Temperature's A-Risin'
The Chilling Effects Clearinghouse provides lots of answers for those interested in knowing and protecting their online rights. A joint project of the EFF and clinics from the Harvard, Stanford, Boalt Hall (Berkeley) and University of San Francisco law schools, this site primarily addresses copyright issues surrounding all kinds of online activity, including linking, protest, parody and criticism, and everybody's favorite: the DMCA. There's also a good trademark section. I'm glad to see my alma mater participating in such an endeavor, and also operating its Samuelson Law, Technology and Public Policy Clinic, which helps clients in the no-man's-land between public interest and intellectual property rights.
-Also on the side of the good guys: the Stanford Law School Center For Internet and Society, which defends satirist Zack Exley against trademark dilution claims from CNN. (Figured some of you - now, I'm not naming names - might want to save the link.)
For The Blogger's Bookshelf
Yesterday the LA Times reviewed a new book, Atonement, that captures a common writer/diarist's dilemma at any age:
"Trapped between the urge to write a simple diary account of her day's experiences and the ambition to make something greater of them that would be polished, self-contained and obscure, she sat for many minutes frowning at her sheet of paper and its infantile quotation and did not write another word. Actions she thought she could describe well enough, and she had the hang of dialogue. She could do the woods in winter, and the grimness of a castle wall. But how to do feelings? All very well to write she felt sad, or describe what a sad person might do, but what of sadness itself, how was that put across so it could be felt in all its lowering immediacy? Even harder was the threat, or the confusion of feeling contradictory things. Pen in hand, she stared across the room toward her hard-faced dolls, the estranged companions of a childhood she considered closed. It was a chilly sensation, growing up."
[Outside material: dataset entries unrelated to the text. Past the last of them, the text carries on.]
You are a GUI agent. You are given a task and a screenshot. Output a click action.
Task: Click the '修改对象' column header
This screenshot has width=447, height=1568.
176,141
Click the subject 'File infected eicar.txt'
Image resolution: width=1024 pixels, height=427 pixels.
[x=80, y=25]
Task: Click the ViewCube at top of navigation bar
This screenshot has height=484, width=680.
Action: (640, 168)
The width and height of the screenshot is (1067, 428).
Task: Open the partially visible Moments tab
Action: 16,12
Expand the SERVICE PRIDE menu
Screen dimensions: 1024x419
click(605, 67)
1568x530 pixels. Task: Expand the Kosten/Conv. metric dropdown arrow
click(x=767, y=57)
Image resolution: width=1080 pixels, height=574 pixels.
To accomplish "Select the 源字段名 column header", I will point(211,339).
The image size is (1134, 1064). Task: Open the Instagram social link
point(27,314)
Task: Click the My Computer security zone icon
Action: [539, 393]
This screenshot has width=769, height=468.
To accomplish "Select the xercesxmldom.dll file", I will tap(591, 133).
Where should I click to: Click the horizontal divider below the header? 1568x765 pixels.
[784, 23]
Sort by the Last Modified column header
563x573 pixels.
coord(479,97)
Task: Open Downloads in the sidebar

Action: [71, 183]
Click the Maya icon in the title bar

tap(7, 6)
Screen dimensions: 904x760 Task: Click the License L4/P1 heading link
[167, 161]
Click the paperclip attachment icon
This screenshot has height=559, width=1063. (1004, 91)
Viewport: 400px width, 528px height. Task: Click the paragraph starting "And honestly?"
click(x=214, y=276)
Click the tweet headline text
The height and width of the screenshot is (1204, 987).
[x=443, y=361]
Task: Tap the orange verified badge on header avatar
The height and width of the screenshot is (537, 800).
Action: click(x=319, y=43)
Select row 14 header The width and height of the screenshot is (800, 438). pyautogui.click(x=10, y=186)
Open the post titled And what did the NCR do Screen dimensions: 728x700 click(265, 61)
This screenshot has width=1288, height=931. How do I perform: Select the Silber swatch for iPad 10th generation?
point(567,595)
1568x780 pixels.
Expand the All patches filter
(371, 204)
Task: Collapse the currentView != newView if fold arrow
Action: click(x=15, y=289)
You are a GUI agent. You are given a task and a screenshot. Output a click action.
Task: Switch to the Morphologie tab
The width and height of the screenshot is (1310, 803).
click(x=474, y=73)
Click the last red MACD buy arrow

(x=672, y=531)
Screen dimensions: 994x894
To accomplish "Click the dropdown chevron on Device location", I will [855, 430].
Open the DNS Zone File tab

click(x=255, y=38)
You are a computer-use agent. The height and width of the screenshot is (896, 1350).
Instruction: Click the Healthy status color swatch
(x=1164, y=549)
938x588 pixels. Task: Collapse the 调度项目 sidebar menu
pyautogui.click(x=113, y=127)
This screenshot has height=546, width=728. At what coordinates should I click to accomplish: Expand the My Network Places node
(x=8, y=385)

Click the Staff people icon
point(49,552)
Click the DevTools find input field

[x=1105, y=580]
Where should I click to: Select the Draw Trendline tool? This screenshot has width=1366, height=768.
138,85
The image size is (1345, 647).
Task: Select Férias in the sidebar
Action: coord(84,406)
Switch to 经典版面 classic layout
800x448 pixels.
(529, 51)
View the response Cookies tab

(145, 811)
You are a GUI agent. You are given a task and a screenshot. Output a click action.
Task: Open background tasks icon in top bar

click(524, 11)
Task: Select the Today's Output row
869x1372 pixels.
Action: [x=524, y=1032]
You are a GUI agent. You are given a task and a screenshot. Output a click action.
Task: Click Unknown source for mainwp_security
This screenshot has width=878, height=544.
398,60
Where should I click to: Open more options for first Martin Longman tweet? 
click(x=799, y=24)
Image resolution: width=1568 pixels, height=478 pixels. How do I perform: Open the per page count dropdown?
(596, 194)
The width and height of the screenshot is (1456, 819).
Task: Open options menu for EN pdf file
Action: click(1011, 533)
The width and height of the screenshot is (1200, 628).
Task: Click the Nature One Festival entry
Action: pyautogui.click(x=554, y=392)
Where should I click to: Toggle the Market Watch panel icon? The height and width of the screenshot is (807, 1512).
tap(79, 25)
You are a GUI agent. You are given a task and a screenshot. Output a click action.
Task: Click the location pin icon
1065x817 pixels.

The reviewer (Daphne Merkin) called the book "the Great British Novel," and summed up: "In the seriousness of its intentions and the dazzle of its language, it made me starry-eyed all over again on behalf of literature's humanizing possibilities." Sounds like a worthy supplement to business as usual. As for things conveyed in all their lowering immediacy, this is why Allied and Kalilily are mandatory reading. In their unique ways, these ladies make literature's humanizing possibilities a reality every day.